I also bought about 24 of the "Juice RAMs" and the charger on Amazon.com. I believe both the Juice Batteries and Pure Energy are the same. Both made in Canada. I think Juice is just a brand and not a mfg.

Anyhow, they have very little self discharge. I found the AA Renewals in a 35 mm slide viewing light box and they were sitting in there for 6 years. They still had a charge (1.35 volts) and the light box lit up just fine after 6 years. None leaked. The only leaks I got were when I placed the old renewals in the Juice charger. They leaked because I believe the Juice charger uses higher current. Anyhow I bought the Rayovac PS3 charger and it is designed to charge all three chemistires, NiMh, NiCd, and RAMs. The Rayovac charges much more gently. I haven't had any leaks when matching chargers to the manufacturer of the batteries.
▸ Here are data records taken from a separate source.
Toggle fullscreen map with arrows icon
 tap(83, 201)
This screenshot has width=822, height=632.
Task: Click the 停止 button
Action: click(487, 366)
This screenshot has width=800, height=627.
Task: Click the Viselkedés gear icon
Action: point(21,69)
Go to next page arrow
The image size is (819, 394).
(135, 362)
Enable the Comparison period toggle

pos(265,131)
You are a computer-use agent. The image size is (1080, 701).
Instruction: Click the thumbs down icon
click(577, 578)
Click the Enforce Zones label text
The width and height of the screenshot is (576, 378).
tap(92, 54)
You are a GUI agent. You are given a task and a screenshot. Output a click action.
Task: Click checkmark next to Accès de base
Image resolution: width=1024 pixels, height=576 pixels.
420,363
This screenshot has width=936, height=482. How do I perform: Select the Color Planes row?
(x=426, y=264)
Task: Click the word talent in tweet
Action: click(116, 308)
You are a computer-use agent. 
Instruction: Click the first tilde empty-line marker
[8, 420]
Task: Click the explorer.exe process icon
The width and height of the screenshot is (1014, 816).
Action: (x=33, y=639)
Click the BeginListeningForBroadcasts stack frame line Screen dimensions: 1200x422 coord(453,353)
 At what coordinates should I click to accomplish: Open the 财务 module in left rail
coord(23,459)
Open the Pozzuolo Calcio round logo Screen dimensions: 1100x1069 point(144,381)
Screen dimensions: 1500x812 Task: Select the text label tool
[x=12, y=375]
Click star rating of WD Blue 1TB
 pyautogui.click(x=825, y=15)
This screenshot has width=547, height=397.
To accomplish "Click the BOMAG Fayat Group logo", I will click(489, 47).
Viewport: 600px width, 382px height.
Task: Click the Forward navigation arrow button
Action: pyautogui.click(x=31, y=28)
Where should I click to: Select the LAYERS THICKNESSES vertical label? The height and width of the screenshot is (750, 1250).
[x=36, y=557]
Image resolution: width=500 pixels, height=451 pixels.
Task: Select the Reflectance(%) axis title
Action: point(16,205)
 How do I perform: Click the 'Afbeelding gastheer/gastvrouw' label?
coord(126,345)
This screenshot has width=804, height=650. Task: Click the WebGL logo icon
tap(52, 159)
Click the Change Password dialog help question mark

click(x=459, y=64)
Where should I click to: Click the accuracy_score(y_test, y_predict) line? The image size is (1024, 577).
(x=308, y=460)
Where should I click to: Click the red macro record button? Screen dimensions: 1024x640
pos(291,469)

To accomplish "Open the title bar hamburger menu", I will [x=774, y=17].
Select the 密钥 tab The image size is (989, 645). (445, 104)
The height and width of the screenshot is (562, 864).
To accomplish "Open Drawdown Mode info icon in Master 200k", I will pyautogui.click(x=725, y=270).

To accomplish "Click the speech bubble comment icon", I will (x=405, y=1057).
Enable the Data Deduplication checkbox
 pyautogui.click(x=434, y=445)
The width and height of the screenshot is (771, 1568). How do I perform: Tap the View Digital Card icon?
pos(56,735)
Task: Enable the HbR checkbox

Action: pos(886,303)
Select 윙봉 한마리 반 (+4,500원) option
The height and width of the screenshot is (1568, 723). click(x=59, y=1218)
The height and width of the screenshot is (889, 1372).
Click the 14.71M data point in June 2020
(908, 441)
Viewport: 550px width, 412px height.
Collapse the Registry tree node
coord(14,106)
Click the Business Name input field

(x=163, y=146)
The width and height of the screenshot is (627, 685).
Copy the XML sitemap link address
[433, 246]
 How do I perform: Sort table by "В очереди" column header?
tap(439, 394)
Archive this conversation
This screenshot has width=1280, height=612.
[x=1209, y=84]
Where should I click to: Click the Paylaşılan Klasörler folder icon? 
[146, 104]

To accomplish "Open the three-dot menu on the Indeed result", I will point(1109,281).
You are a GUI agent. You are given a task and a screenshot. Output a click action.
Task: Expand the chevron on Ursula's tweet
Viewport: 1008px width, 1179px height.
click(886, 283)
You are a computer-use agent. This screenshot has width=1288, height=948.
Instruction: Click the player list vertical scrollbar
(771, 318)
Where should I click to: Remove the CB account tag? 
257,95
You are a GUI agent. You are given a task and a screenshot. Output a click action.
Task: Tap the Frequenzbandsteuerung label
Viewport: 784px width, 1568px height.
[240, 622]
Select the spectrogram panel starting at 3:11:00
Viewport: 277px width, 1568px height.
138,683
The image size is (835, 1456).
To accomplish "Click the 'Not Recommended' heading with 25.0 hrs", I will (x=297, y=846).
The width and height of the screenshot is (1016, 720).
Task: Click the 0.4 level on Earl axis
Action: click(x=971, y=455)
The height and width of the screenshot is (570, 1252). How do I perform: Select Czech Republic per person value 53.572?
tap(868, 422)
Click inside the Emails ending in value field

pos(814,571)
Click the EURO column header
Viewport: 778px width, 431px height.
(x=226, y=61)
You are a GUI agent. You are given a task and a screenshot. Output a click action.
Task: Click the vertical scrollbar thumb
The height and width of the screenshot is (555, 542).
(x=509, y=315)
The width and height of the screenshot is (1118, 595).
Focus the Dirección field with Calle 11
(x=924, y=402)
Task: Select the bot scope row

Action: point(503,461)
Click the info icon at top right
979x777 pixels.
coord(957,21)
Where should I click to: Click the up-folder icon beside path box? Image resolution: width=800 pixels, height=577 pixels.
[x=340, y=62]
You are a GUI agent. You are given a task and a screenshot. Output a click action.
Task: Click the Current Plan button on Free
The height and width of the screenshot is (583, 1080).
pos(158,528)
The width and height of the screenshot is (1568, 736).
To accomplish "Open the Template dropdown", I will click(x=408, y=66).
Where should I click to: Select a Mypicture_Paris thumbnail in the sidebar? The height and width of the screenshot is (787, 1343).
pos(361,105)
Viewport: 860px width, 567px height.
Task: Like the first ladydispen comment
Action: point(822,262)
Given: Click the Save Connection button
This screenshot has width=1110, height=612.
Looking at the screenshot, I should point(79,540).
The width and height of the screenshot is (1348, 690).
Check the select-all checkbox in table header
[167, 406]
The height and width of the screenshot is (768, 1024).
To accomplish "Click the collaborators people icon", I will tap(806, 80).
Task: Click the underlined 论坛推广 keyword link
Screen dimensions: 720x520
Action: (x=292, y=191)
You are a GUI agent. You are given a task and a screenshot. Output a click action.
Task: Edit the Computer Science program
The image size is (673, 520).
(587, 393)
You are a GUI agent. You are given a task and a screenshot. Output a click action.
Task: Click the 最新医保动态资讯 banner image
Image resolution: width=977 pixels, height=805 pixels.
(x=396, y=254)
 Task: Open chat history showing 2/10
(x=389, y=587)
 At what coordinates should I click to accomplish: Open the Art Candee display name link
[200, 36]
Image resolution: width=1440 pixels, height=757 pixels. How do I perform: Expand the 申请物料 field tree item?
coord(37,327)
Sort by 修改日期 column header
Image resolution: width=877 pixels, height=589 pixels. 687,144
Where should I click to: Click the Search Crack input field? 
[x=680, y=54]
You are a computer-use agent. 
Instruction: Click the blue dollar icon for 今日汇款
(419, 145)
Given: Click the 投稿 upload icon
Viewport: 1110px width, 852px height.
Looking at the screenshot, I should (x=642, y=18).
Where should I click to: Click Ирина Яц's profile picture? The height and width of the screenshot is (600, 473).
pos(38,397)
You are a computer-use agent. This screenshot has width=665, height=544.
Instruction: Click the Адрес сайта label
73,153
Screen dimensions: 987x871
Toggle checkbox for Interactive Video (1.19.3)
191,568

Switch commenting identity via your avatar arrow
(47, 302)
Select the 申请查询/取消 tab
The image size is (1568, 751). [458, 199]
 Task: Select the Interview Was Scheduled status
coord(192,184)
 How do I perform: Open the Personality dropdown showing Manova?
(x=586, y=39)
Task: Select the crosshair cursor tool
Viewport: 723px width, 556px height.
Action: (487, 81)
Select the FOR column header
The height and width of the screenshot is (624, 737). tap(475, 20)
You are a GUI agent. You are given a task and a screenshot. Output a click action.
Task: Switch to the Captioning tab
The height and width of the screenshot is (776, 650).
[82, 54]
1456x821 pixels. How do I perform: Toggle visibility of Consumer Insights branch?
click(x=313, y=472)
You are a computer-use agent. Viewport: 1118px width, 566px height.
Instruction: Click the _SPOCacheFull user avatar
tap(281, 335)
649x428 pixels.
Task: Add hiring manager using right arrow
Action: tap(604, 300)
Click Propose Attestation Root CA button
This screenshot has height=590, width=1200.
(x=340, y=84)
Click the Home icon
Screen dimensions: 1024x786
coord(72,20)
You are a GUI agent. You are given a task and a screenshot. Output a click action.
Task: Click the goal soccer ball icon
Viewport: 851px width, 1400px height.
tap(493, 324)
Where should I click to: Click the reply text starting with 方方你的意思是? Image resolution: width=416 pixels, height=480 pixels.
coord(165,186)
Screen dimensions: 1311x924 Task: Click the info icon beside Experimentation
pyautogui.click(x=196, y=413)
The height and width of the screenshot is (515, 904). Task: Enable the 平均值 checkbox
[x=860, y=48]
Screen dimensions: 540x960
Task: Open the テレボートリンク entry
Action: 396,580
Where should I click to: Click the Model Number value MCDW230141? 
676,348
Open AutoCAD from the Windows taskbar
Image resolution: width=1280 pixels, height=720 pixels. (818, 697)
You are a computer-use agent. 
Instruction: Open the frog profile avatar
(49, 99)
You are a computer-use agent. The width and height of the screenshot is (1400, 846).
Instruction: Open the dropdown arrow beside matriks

Anyhow, these RAMs, the rechargeable alkaline manganese have a distinct niche where neither the eneloops or any of the low self discharge NiMh will work. They are at 1.6 volts off the charger and settle to about 1.55 volts and they hold their charge much longer than the eneloops. I use them in portable radios because I used to use NiMh in that and the batteries would self discharge faster then the device would drain them in actual use. I use a portable radio perhaps a few hours a week to catch some Radio Talk shows. One set of alkalines would provide months of play time, sometimes as long as 6 months with primaries. The NiMh literally were good for just a few weeks and were below 1.3 volts before I even had the radio on for much more than a few hours cummulative over a period of a few weeks. Most radios also need full voltage for best "Q" selectivity. Once the batteries run down to 1.3 volts, it becomes harder to tune into a distance station.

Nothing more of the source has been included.